Aim of the exercise: Restate word for word the lines from the one bearing "Screen dimensions: 1030x435" through the end of the entries below, and leave every picture out.
───── Records supplied ─────
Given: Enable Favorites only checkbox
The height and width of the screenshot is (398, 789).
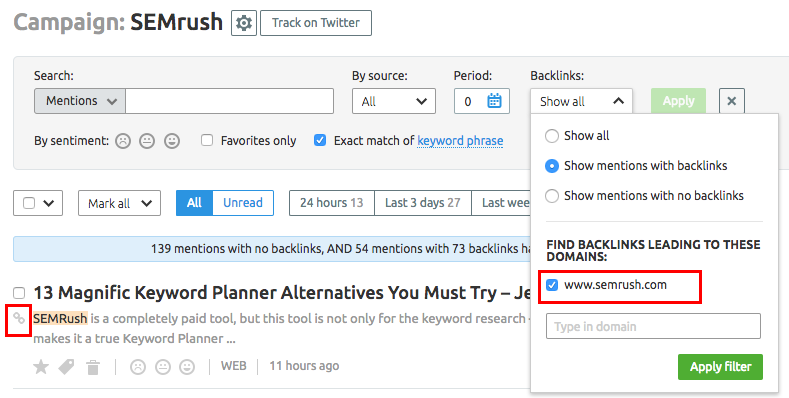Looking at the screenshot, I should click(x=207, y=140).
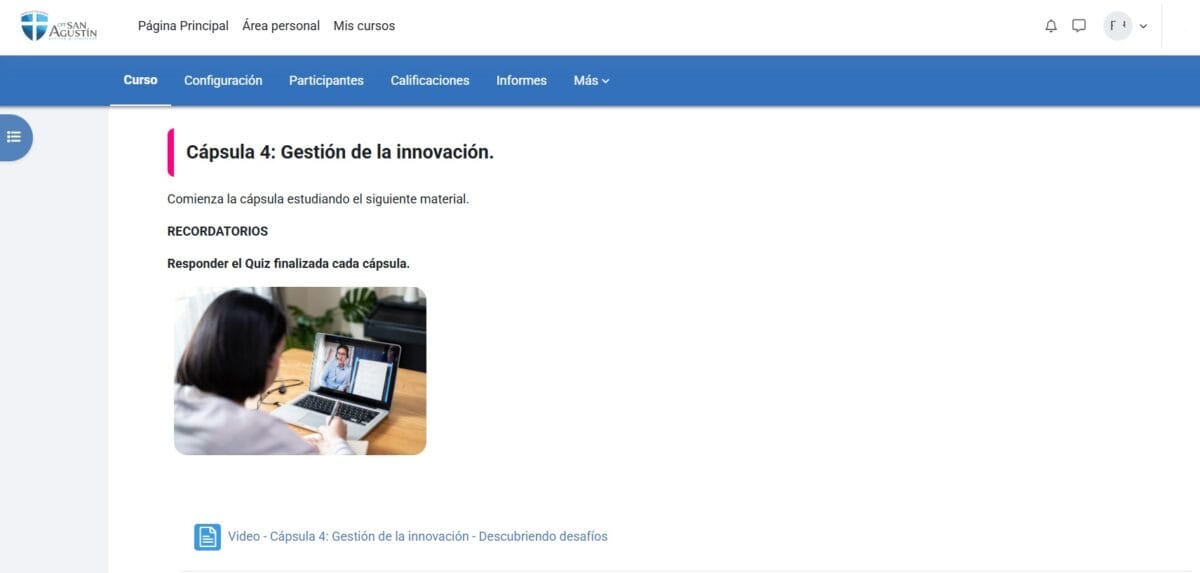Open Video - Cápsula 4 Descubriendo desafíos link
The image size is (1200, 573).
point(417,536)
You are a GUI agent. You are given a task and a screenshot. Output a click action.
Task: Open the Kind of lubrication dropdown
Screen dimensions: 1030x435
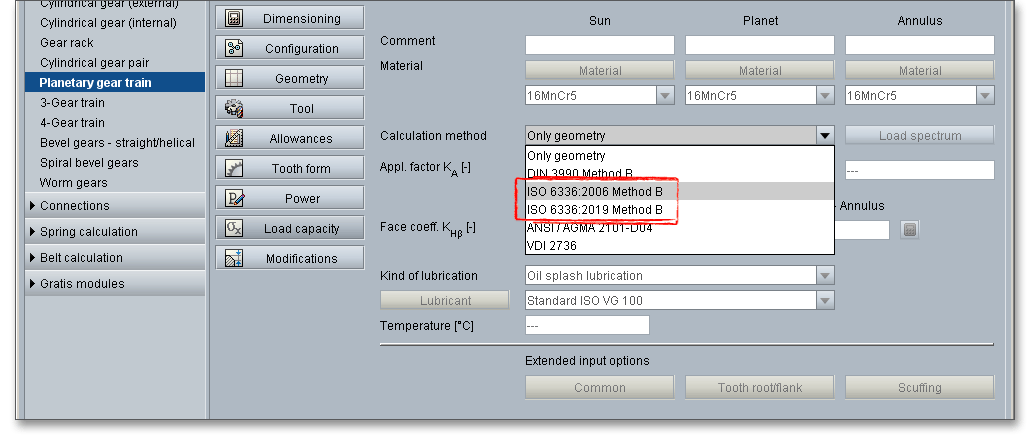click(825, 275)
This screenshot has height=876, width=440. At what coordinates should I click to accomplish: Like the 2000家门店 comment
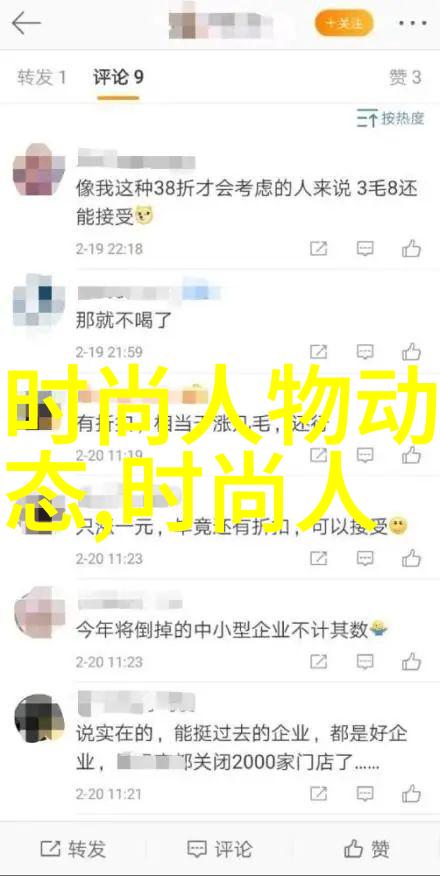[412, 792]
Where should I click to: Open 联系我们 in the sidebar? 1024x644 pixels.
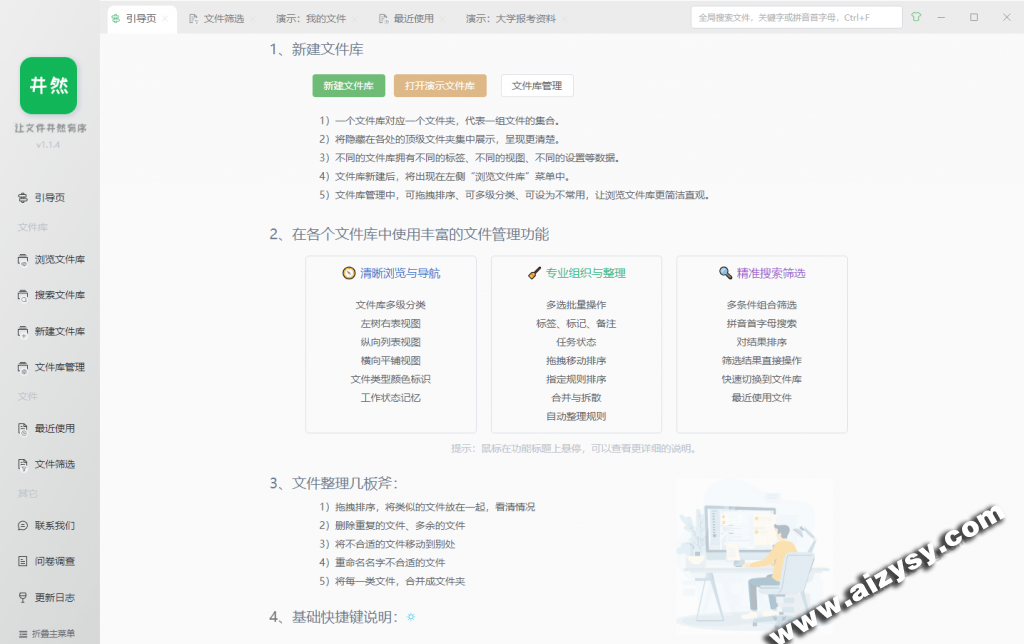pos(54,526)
─────
Response to the task:
Screen dimensions: 1030x435
click(825, 275)
This screenshot has height=876, width=440. At what coordinates should I click to accomplish: Like the 2000家门店 comment
[412, 792]
Where should I click to: Open 联系我们 in the sidebar? 1024x644 pixels.
pos(54,526)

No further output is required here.